Exact copy, pictures excluded: the lines from the one containing "The height and" to the end of the listing.

-- Record excerpts --

=====

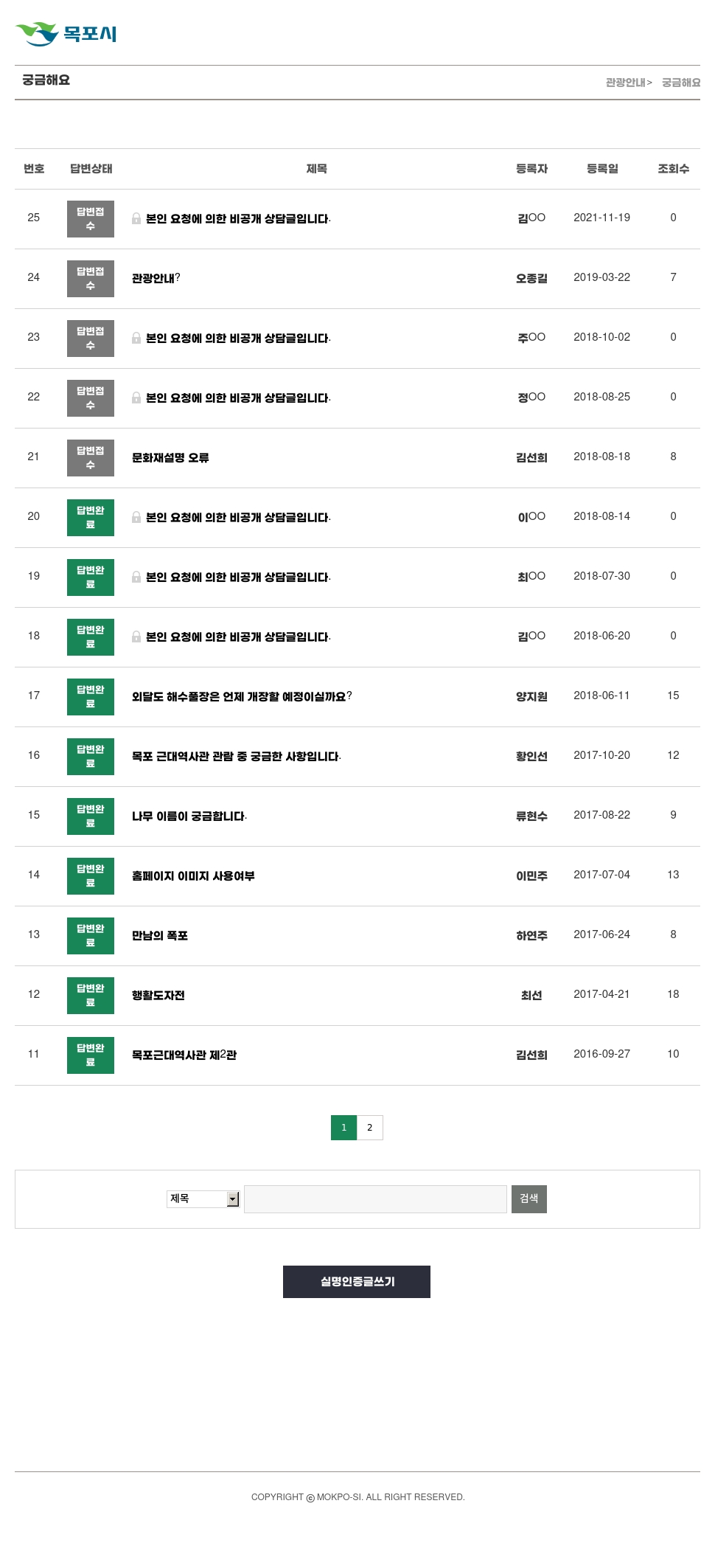Click the 실명인증글쓰기 button

click(x=357, y=1282)
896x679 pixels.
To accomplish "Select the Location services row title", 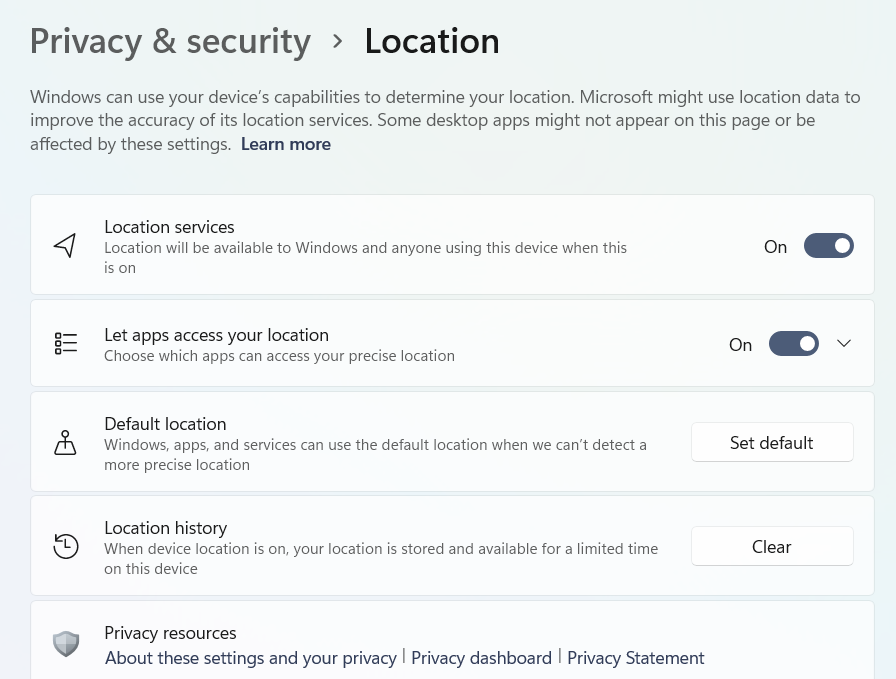I will pos(169,227).
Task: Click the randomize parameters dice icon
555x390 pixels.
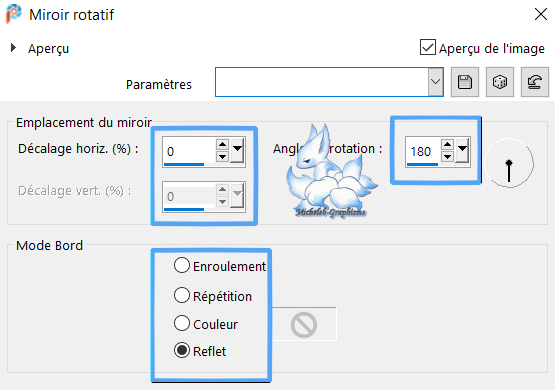Action: point(499,82)
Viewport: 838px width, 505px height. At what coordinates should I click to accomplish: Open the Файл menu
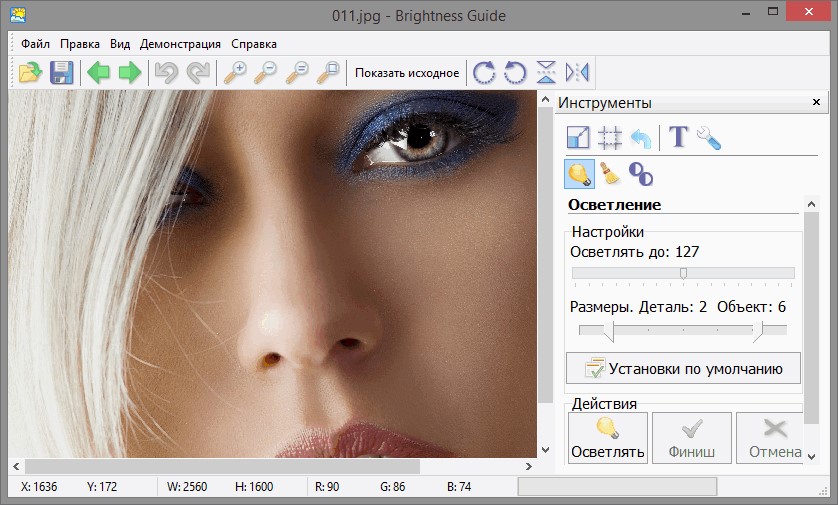[35, 44]
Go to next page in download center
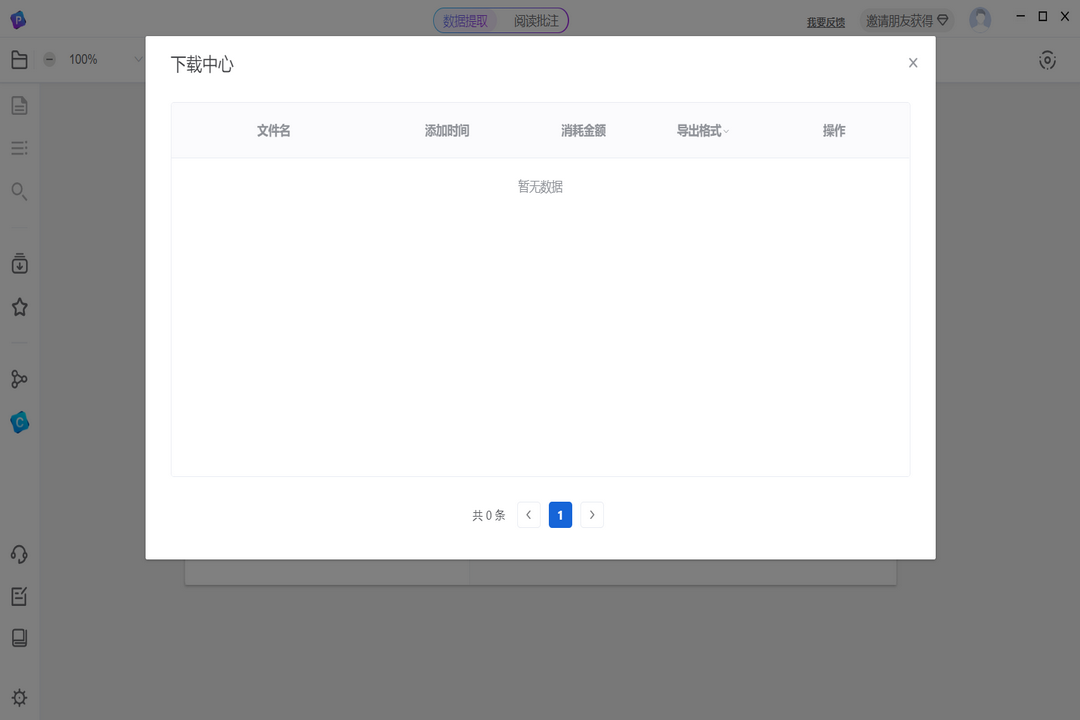1080x720 pixels. 592,514
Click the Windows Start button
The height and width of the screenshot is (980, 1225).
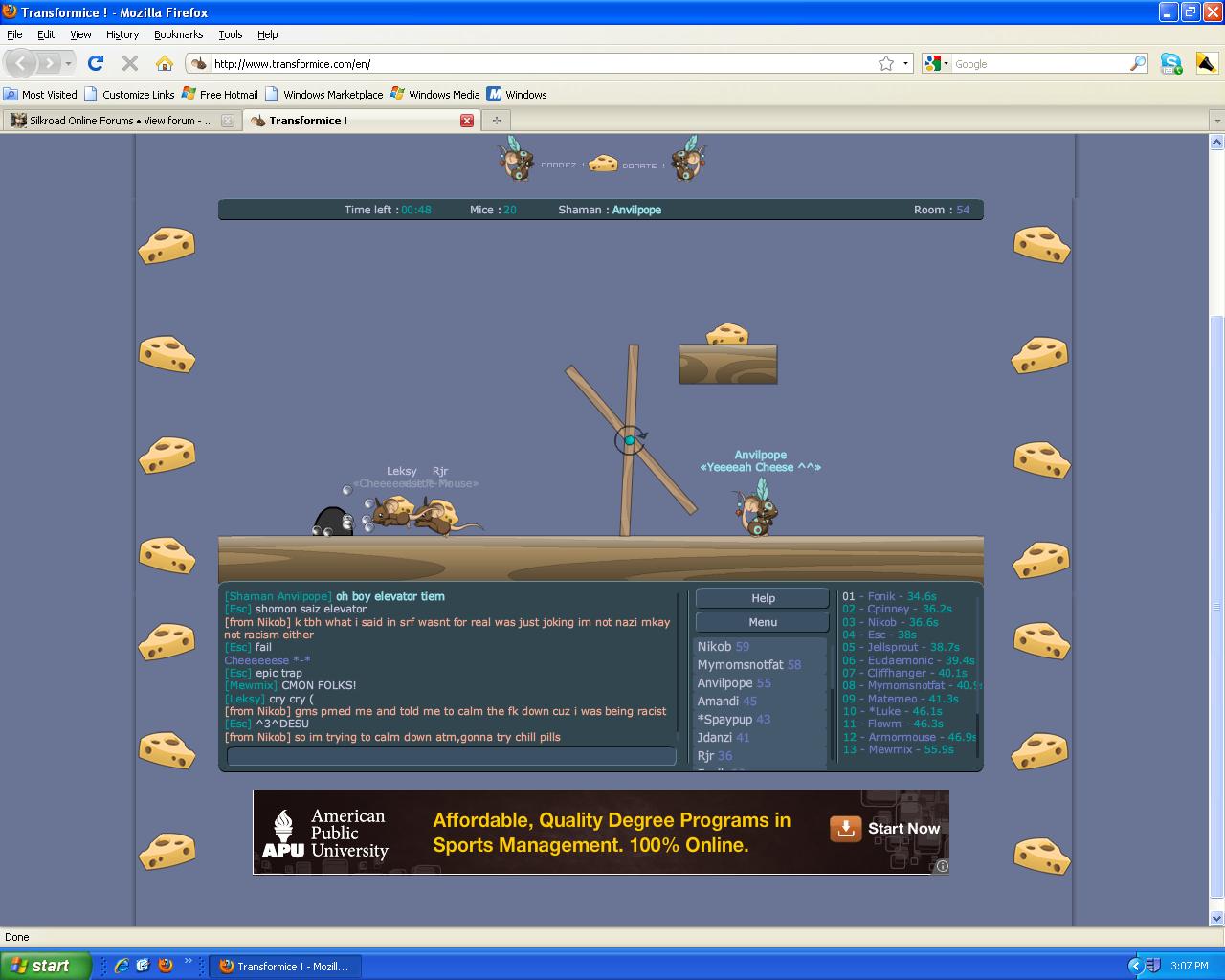pyautogui.click(x=45, y=966)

=====

-- Completed exercise --
The height and width of the screenshot is (980, 1225).
pyautogui.click(x=45, y=966)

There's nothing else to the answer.